### Excerpt
## BEGIN
You have a dog? Well OK, twice a day around the block.

A few people improvise, but it doesn’t last, and by the second week there are no more stories of cats or goats being walked on leads.

What persists is the confinement of children, whose developmental needs trail behind a dog’s need to shit in the street. I phone my friends with small children to see how they are doing, cooped up together in apartments with only a balcony for outdoor space. We’re getting by, they say.

I go out to buy bread and discover that childless streets are the saddest of places. After six weeks they are finally allowed out, not for long, but it is something, and it shows on the faces of young and old alike.

Now, on this first Saturday in May, it is our turn, an opening for those of us who wish simply to walk without purpose, to work up a sweat, to pedal like there was no tomorrow.

It is still early, a little after 8 when P. and I leave the house. The rules are as follows. As two people from the same household we are allowed to walk side by side, but if we’re venturing out to practise sport then we need to separate and go it alone. I wonder where the line is drawn. At what speed, or with what gait, does walking become something other than itself? And what about the fact that we have dressed for the occasion in our best outdoor gear? Do our trail shoes and hiking shorts place us in the world of sport, even if we keep to an amble? In the space of fifty days the absurd has become a topic of ordinary questioning.
## END
Write out, word for word, the stretch from "You have a dog?" through "walked on leads." in the excerpt about going outdoors under lockdown.

### Records
## BEGIN
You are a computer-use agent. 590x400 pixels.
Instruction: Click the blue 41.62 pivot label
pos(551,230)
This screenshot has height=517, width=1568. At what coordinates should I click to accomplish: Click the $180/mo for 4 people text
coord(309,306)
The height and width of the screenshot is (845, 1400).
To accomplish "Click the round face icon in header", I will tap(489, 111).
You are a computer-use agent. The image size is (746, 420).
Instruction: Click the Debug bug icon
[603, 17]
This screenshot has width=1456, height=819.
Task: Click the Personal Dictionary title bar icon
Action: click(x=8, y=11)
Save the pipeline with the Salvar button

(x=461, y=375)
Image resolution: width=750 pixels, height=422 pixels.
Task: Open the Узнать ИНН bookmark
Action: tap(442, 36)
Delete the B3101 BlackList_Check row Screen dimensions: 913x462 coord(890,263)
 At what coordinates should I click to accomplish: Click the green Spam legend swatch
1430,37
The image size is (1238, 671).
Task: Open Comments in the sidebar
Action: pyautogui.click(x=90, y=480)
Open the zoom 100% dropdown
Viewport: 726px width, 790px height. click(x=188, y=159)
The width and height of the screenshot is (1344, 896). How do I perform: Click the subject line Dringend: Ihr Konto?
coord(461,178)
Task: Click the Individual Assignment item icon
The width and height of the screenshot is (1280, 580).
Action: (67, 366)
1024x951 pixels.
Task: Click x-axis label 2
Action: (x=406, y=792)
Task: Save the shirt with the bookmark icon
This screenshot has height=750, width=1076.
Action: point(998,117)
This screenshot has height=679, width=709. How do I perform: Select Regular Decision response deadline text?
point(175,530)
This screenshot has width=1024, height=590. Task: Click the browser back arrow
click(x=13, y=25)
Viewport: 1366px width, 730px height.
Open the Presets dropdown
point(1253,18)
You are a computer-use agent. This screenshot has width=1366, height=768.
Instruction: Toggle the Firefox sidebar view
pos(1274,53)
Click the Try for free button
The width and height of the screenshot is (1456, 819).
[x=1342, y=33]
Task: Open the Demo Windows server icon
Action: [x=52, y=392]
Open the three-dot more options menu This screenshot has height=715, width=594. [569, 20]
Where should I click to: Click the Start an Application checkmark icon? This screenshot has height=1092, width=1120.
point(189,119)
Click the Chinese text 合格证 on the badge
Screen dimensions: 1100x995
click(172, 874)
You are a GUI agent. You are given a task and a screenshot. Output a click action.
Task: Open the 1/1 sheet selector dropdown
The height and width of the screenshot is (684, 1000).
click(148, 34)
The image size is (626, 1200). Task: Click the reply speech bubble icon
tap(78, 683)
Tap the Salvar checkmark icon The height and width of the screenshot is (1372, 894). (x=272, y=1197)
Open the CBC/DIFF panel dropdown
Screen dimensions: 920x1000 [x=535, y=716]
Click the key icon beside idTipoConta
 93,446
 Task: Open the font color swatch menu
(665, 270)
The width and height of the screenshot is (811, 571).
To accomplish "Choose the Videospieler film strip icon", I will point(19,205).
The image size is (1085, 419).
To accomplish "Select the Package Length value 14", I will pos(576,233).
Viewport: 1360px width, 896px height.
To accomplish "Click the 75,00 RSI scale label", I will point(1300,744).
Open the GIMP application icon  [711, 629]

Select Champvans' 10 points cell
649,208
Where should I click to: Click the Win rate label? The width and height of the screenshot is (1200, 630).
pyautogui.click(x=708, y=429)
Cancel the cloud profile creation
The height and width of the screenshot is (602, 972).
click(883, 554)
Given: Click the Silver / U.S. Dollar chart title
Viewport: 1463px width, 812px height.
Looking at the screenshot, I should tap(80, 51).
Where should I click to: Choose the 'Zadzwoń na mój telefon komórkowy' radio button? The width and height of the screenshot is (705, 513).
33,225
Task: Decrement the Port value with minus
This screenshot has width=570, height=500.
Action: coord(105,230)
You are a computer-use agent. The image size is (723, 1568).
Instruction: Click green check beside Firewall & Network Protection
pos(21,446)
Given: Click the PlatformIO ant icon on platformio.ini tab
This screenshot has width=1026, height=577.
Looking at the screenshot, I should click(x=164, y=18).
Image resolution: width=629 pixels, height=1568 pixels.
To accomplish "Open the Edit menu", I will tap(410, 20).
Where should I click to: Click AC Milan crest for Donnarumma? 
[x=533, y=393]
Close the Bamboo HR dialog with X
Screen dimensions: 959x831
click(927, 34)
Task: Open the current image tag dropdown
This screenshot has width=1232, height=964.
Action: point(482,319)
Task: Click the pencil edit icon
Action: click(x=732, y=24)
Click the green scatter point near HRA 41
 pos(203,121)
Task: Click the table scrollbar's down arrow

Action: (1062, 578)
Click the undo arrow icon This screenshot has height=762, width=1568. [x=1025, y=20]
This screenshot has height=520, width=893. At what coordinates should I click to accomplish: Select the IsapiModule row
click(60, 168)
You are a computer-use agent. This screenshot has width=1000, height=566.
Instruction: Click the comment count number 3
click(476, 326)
## END
### Response for this exercise
You have a dog? Well OK, twice a day around the block.

A few people improvise, but it doesn’t last, and by the second week there are no more stories of cats or goats being walked on leads.